ББ. Я очень люблю фильмы Хлебникова. Но если бы я снимал «Свободное плавание», то сделал бы, наверное, все по-другому. Во-первых, не занял бы ни одного из тех актеров, которые у него снимались.
ЛА. Даже Евгения Сытого?
ББ. Даже Сытого. Я бы все сделал монотоннее, жестче. Хотя мне его фильмы очень нравятся, он большой художник — просто, у меня так не получится. На самом деле, я знаю, чего бы я хотел. Еще я знаю, что не все выходит так, как задумывал. Главное происходит случайно, неожиданно. Так было и с «Москвой», и с короткометражными фильмами, которые я снимал до этого, и с «Шультесом». И когда я буду снимать следующую картину, все будет в точности также. Возможно, это непрофессионализм. Хотя профессионализм для меня понятие второстепенное.
ЛА. Я бы все же хотела вернуться к тому, что мне кажется принципиальным. Вы с самого начала, когда только задумывались о режиссуре, знали, что вам не нужен вымышленный мир?
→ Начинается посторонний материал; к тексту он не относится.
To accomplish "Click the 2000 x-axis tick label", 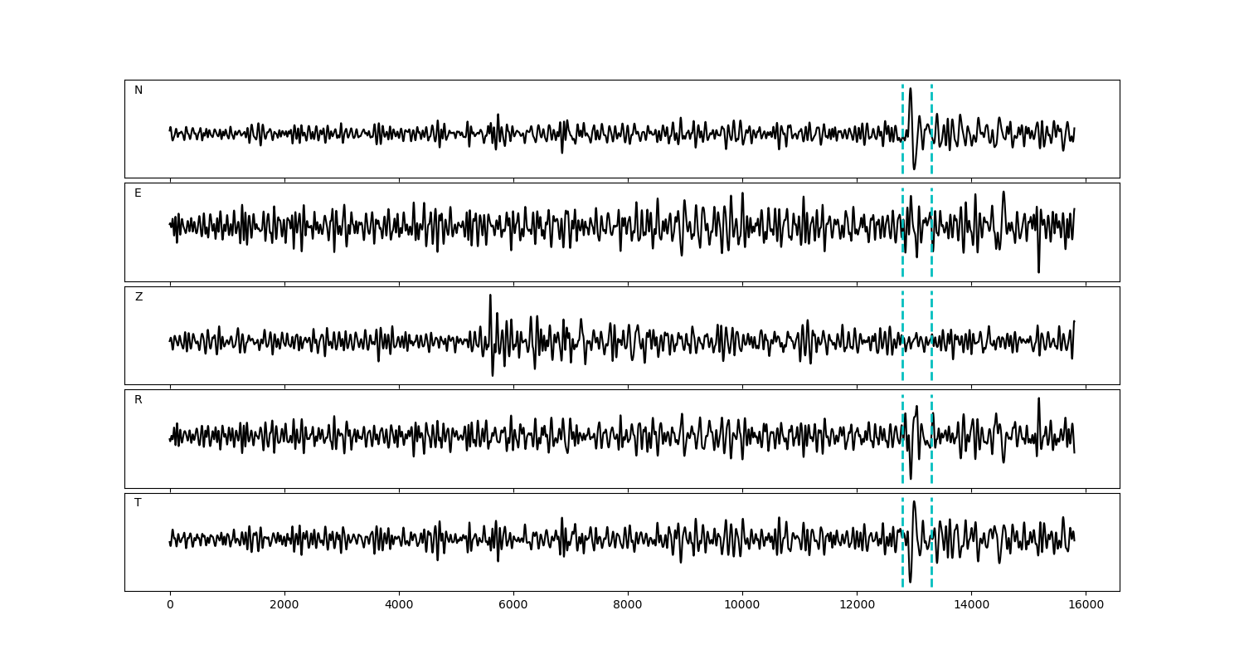I will (284, 605).
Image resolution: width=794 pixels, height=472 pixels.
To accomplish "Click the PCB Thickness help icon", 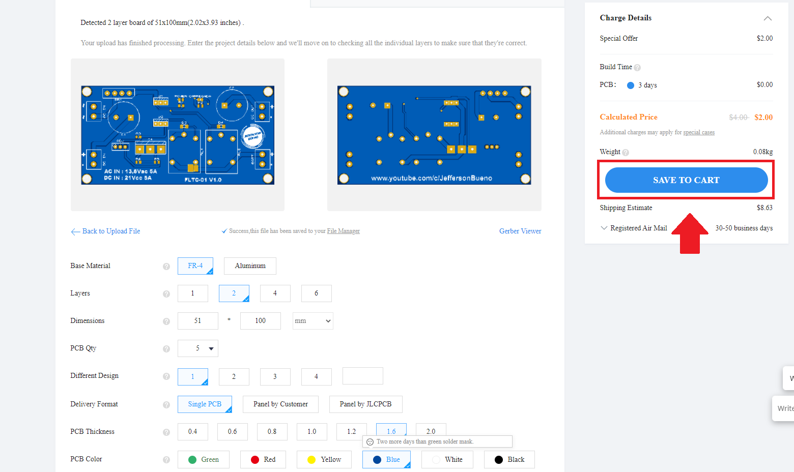I will click(x=166, y=432).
ББ. На самом деле, фильм, сколько бы он не выдавал себя за документальный, так или иначе остается вымышленной историей. Вот «Шультес» — тоже вымысел, он не из жизни взялся, этот сюжет я придумал. Даже не помню, с чего все началось. То есть не было такого, чтобы вдруг идея родилась. Может быть, еще лет с пяти у меня одно событие наслаивалось на другое, и все выстраивалось постепенно. Но я всегда мечтал о том, чтобы снять фильм, максимально близкий к реальной жизни.
ЛА. Вы понимаете, что это недостижимо?
ББ. Конечно. Я понимаю, что есть люфт…
ЛА. Вы знаете заранее, что он есть. Вы пытаетесь его сократить, насколько это возможно?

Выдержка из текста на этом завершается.